Discovery may help in the fight against hospital superbugs.
A team of researchers identified a peptide that can fight infection by boosting the body’s own immune system and may help in the fight against hospital superbugs.
“Antibiotics are now under threat because of the explosion in antibiotic-resistant bacteria,” notes Robert Hancock, principal investigator and Canada Research Chair in Pathogenomics and Antimicrobials. “The beauty of this peptide is that it acts on the host to trigger a protective response and doesn’t act on bacteria directly. That means it’s unlikely bacteria will become resistant to it.”
The team found that a peptide, dubbed innate defense regulator peptide (IDR-1), can increase innate immunity without triggering harmful inflammation and offer protection both before and after infection is present.
In animal models, the researchers tested the peptide’s effectiveness against Staphylococcus aureus, including MRSA, vancomycin-resistant Enterococcus (VRE), and salmonella. In staph and VRE infections, although bacteria were not completely eradicated, IDR-1 significantly reduced bacteria counts and mortality, when given either 24–48 hours before or four hours after infection began. In salmonella, the peptide offered significant protection when administered prior to infection setting in.
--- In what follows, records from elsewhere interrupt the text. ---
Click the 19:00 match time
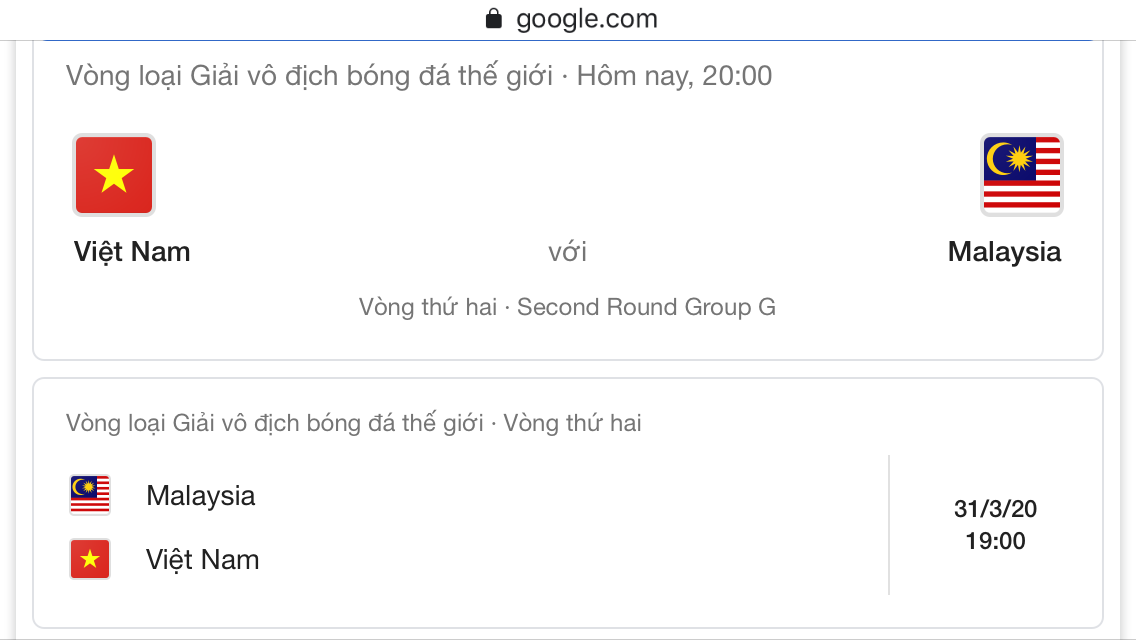This screenshot has width=1136, height=640. click(995, 541)
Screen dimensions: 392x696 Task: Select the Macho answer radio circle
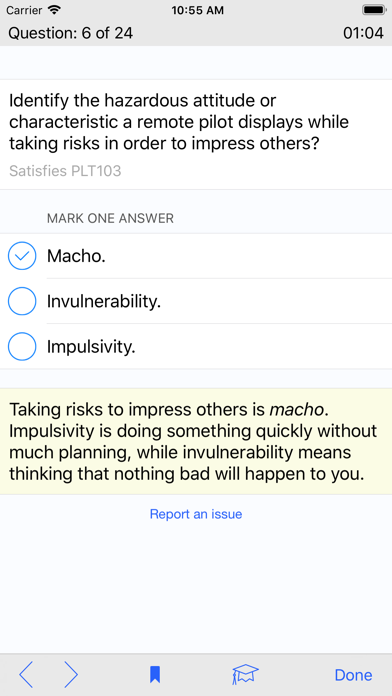pyautogui.click(x=22, y=256)
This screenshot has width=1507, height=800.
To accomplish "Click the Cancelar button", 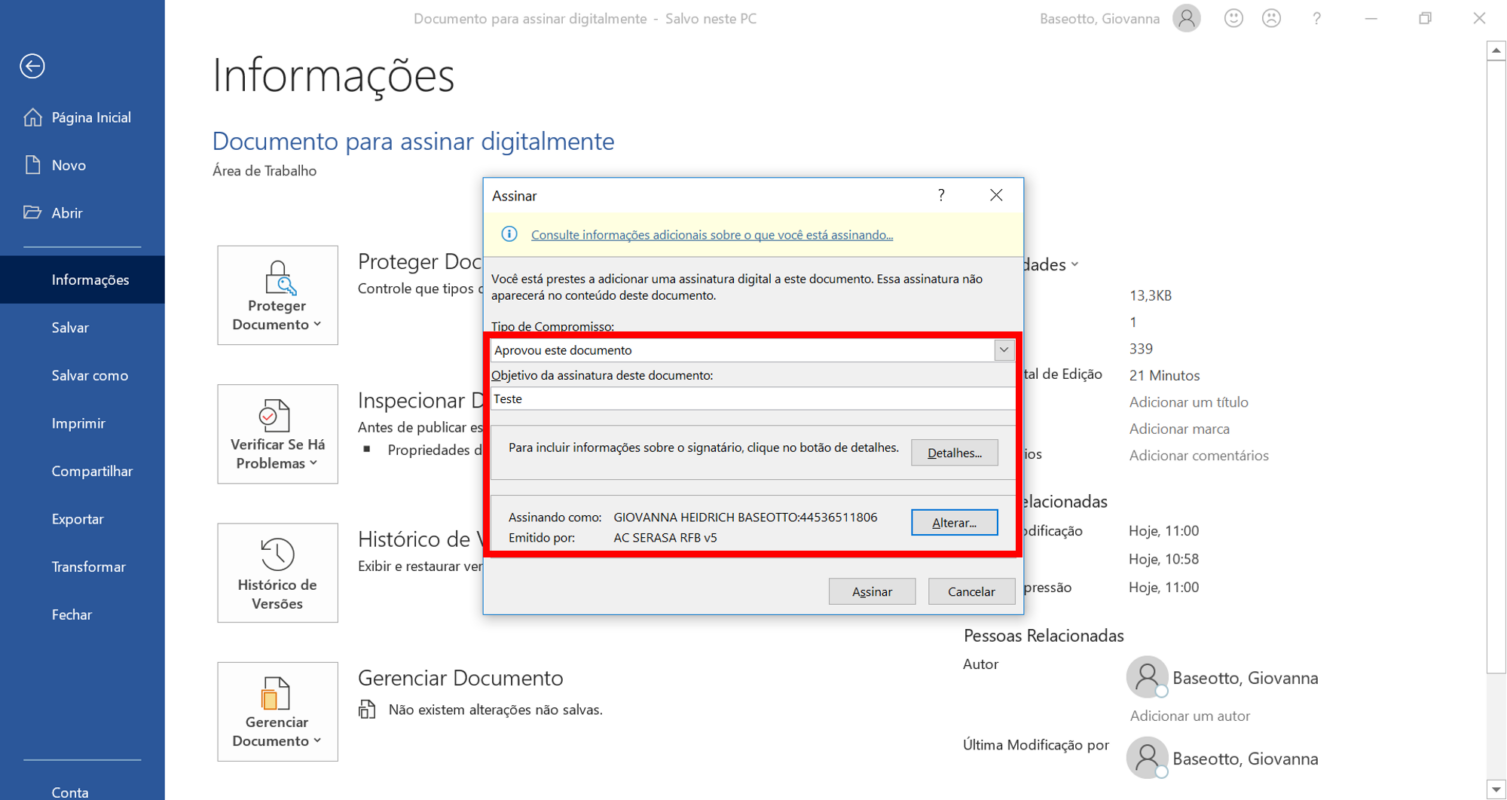I will [x=971, y=591].
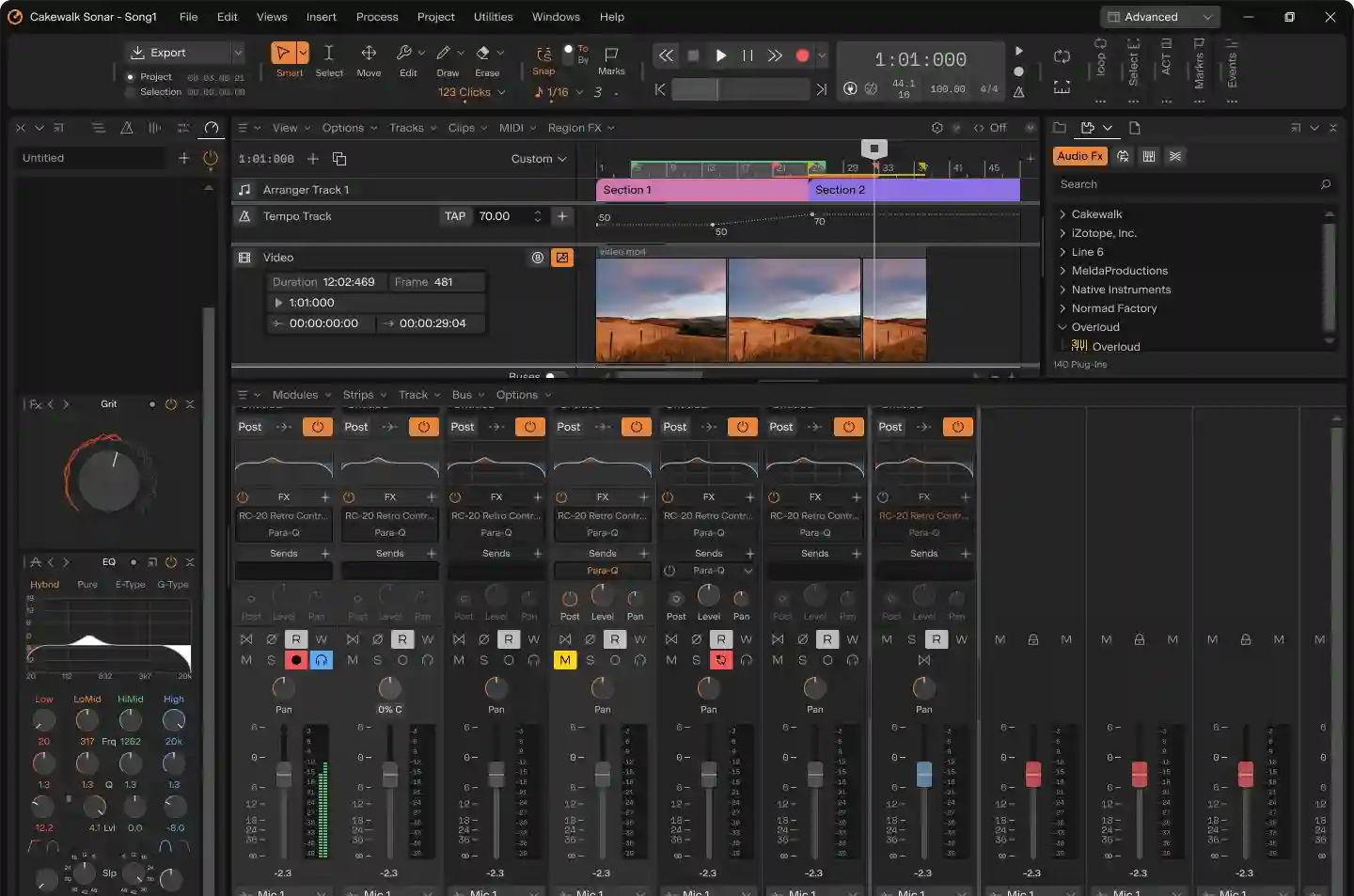Select the Smart tool

[x=282, y=54]
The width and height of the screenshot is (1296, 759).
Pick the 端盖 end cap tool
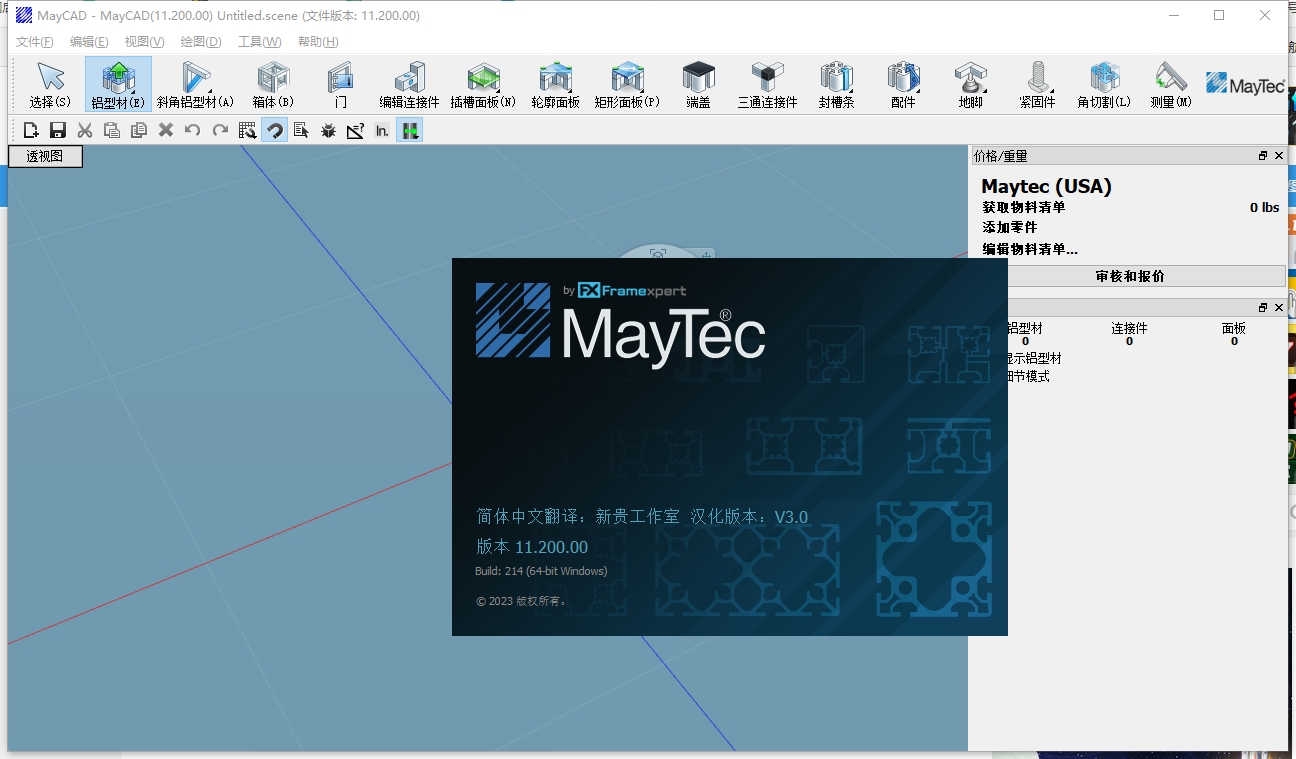[697, 83]
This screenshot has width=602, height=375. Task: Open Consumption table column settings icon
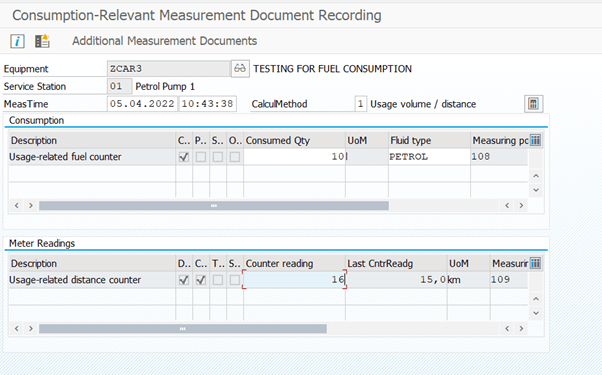point(535,140)
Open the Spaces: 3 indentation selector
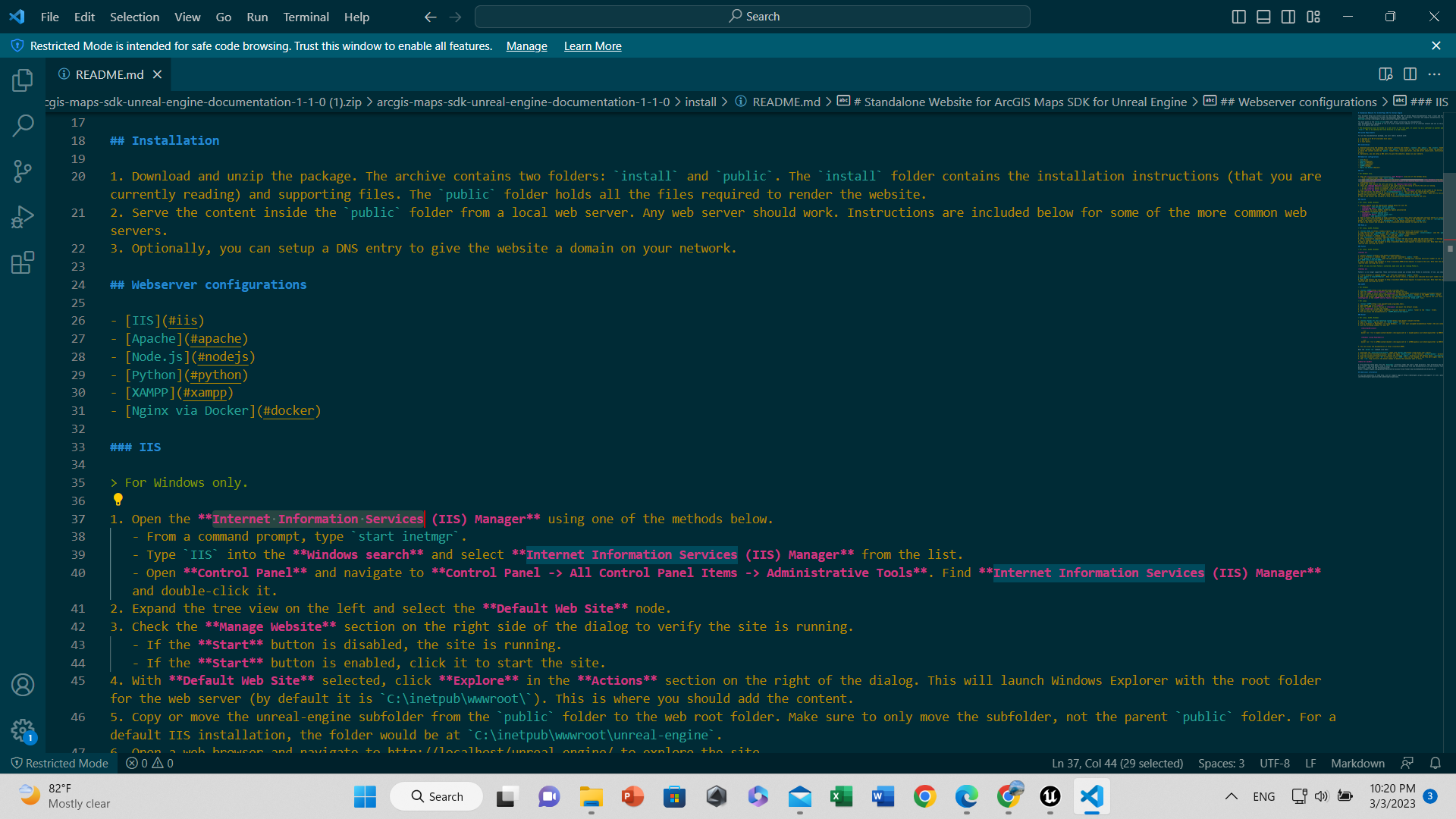The height and width of the screenshot is (819, 1456). [1221, 764]
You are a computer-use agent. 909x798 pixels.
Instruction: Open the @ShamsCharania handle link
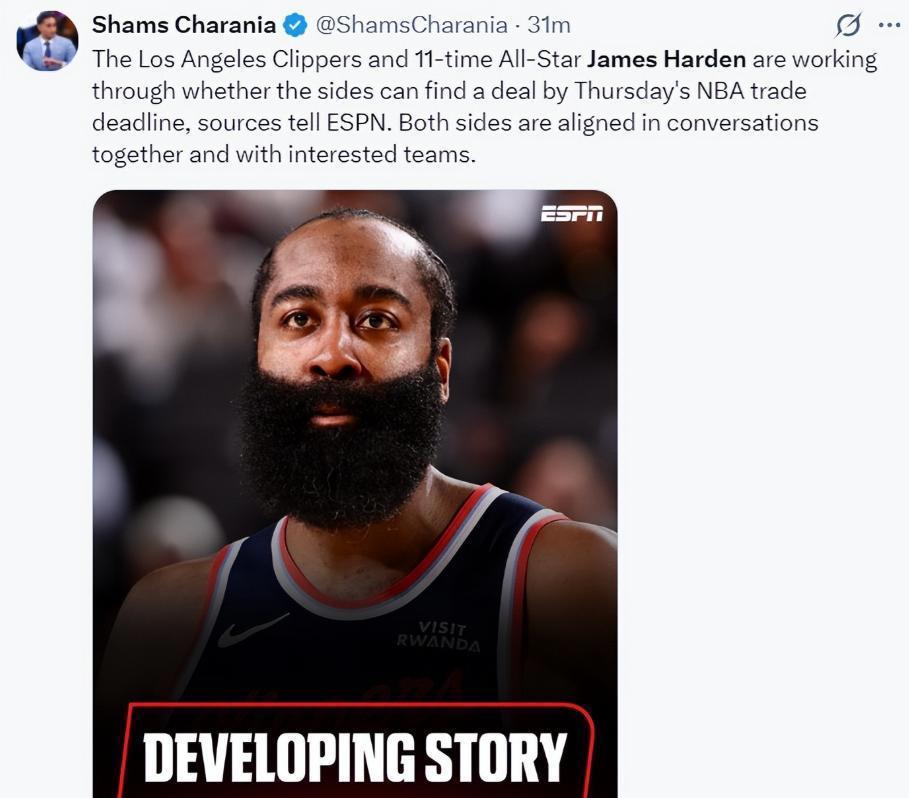[x=411, y=25]
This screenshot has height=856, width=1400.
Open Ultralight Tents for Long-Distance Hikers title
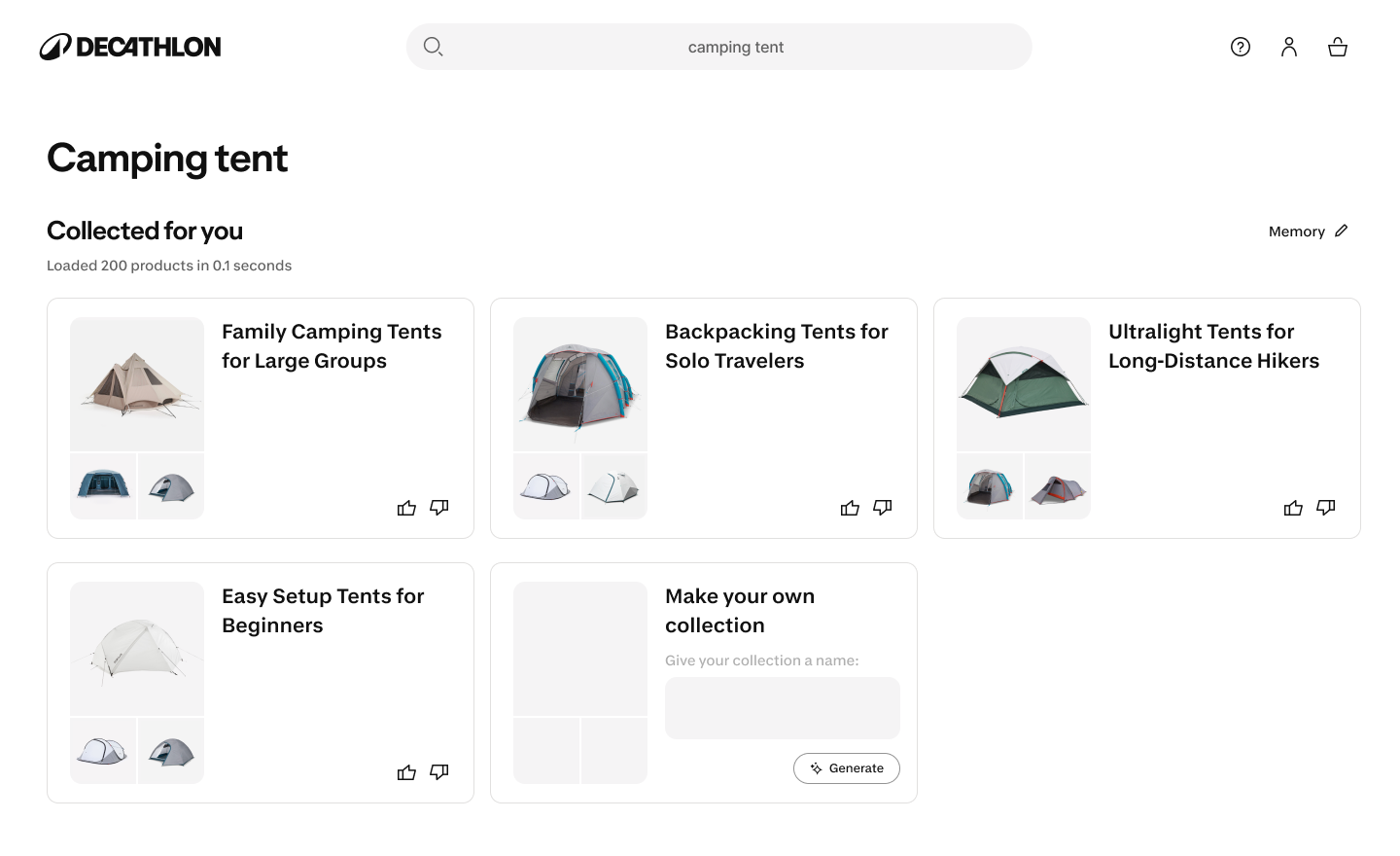(1214, 346)
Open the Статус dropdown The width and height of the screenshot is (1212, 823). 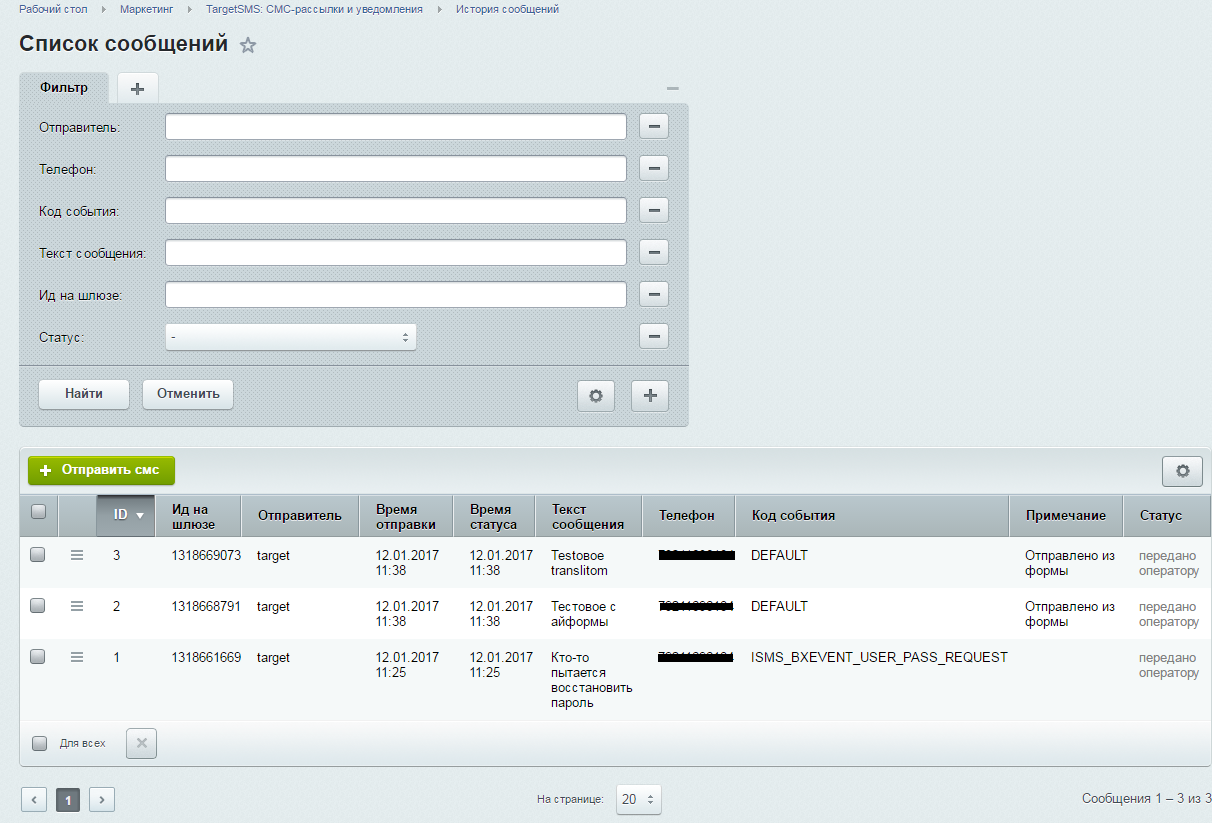tap(290, 337)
Data showed that IDR-1 activates several signaling pathways to stimulate infection-clearing chemokines—a chemical mediator that mobilizes immune response.
In addition, the peptide did not produce harmful inflammation and toxicity often seen when the immune system is stimulated and, in fact, actually reduced the potentially harmful septic response.
The researchers anticipate the therapy may be useful as a supplement to antibiotics in combating common hospital infections such as ventilator-associated pneumonia, postsurgical infections, high-dose chemotherapy, and infections arising from insertion of catheters or other medical devices.
The study was carried out by a team at the University of British Columbia (UCB) in collaboration with university spin-off company, Inimex Pharmaceuticals. It was published in Nature Biotechnology.